1. Collateral security: When bank lends money to individual, it demands some asset as mortgage for security of the loan. This is known as collateral security. - This security can be jewelry, fixed deposits, car, house, land, etc.
- The bank asks for such assets against the loan because if the borrower is not able to pay back the loan amount, bank uses this asset to recover the dues.
- The type of security that the bank demands various from person to person. For example, a poor farmer may get a loan from bank with almost no or less security whereas, a rich businessman may have to keep more as security with the bank to get loan.

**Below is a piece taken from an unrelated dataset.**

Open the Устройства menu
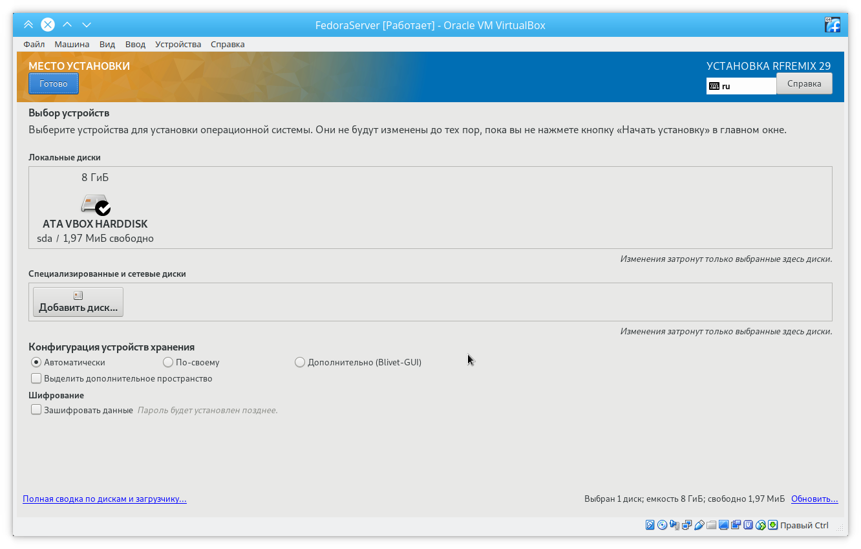 point(178,44)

- RBI promotes and encourages commercial banks to take such steps so that all the segments of people in India can attain the benefit of bank credit.
2. Margin requirement: - Margin requirement is the limit that is set by RBI for granting loans against security.
- An individual is offered only certain percentage of the total value of the asset (security) as loan.
3. Ceiling on credit: - RBI fixes a limit on the loans that the commercial banks can give to the people.
- In other words, commercial banks cannot exceed the maximum limit (ceiling) that the RBI has fixed for specific categories.
4. Discriminatory interest rates: - Banks charges different rate of interest on different types of loans and advances and also charges differently to different economic class of people.
- For example, the bank may charge less interest rate on the loan given to a farmer for agricultural development and may charge more interest rate on the loan given to a businessman.